It’s easy to think that our oral healthcare is separate and distinct from our overall healthcare. Even the health insurance companies in Canada distinguish between the two, putting an emphasis on overall physical care and categorizing dental care as an extra benefit, which results in many people overall healthcare coverage but not dental. This does an enormous disservice to the population: oral health and overall health are not only inextricably linked, they’re reliant on the other, most importantly with regard to early detection of developing problems.
Dental care, for example, isn’t only related to issues in and of the mouth. If a disease or illness is in its early stages of development in a person’s body, long before symptoms begin to manifest in the body, many times signs become apparent in the mouth. It’s not uncommon for dental professionals to be the first physicians to notice something awry in a patient that suggests a systemic problem. For this reason, the mouth is often referred to as “the window to the body.” In addition to regular check ups and cleanings being important for your oral health, they’re also beneficial insofar as should anything irregular show up during your exam, the dentist can determine what may be wrong. Catching illness or disease so early on increases the chance of treating that illness before it worsens or becomes widespread.
Erosion on the teeth can be an indicator for several different problems that warrant further exploration. If the patient is vomiting regularly due to bulimia, stomach acid may be wearing down the tooth enamel. If the disease is left untreated, it could ultimately cause deterioration of the enamel, inflammation of the esophagus and chronic acid reflux in addition to a host of other ailments, some of which may permanently damage the body or even cause death. GERD is another commonly diagnosed condition from enamel erosion. GERD, or Gastroesophageal reflux disease, can greatly affect the condition of the teeth due to excess acid coming up into the mouth. The condition is treatable with medication, but the patient should then be under a physician’s supervision to prevent long-term damage. Acidic erosion may also simply stem from too many acidic or sugary drinks such as pop or juice. And wear on the enamel in certain patterns shows the dentist that there patient grinds or presses her teeth together at night. If there are accompanying headaches, tooth sensitivity, gum recession and a feeling of fullness in the ears, the dentist may recommend the patient be fitted with a night guard and try relaxation techniques before sleep to reduce the behaviour and prevent further wear. In all cases, after seeing such indicators, the dentist can assess the patient’s overall health and honestly and candidly work to resolve the issue with the patient before it becomes worse.
Alternatively, if you have an existing condition, revealing it to your dentist will allow her to be on alert for specific oral issues that tend to plague those with that condition. Certain conditions leave patients more vulnerable to gum disease or cavities; for example, diabetes sufferers are commonly affected by far greater instance of gum disease, abscesses and root caries. These patients are advised to see the dentist more frequently to keep these issues under control. All in all, being aware of any pre-existing conditions will enable the dentist to take extra care and precaution with regard to those side effects that arise from any disorder or disease.

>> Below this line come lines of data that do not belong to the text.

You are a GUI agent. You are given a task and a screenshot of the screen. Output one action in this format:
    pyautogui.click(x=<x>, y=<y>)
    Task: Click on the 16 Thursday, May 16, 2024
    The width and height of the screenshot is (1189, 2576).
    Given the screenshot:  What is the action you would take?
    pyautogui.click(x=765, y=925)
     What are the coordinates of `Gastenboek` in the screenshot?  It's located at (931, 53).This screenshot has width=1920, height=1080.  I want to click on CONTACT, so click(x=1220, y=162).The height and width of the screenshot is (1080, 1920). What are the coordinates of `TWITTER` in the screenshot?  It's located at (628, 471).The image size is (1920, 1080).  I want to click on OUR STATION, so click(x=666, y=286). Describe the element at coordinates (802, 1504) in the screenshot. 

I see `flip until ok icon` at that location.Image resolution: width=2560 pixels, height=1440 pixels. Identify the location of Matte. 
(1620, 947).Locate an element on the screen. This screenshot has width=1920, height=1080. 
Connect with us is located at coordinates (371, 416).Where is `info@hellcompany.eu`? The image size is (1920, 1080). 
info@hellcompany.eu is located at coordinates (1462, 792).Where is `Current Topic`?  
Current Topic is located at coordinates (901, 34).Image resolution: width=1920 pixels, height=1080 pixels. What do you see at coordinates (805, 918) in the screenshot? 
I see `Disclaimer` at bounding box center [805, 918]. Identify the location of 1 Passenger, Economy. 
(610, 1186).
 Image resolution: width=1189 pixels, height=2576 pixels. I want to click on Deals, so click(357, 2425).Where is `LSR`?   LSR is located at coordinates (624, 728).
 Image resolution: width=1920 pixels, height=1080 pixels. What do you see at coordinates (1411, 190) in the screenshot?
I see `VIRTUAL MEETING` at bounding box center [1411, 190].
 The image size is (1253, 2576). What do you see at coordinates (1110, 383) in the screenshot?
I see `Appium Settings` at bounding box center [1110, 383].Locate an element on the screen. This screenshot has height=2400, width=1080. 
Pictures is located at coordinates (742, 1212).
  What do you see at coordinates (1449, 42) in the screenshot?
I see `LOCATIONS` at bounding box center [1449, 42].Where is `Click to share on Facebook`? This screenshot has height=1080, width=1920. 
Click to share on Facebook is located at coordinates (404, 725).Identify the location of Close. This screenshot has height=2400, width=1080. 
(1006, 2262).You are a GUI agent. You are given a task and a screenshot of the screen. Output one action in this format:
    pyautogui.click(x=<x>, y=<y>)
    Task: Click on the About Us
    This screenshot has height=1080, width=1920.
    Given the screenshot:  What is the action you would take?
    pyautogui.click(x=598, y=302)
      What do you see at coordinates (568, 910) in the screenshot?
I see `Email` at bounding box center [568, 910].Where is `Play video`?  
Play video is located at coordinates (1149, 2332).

Oral health and overall health are not mutually exclusive; the body is a system in which each part works organically with the others and affects the others. Caught early enough, these situations are either preventable or treatable. If you maintain your regular dental visits, see something unusual happening to your teeth, gums, tongue or throat, or just have a suspicion that something isn’t quite right, please see your dentist. She is equipped with the knowledge and training to catch these and other issues early on, saving you further difficulties down the line.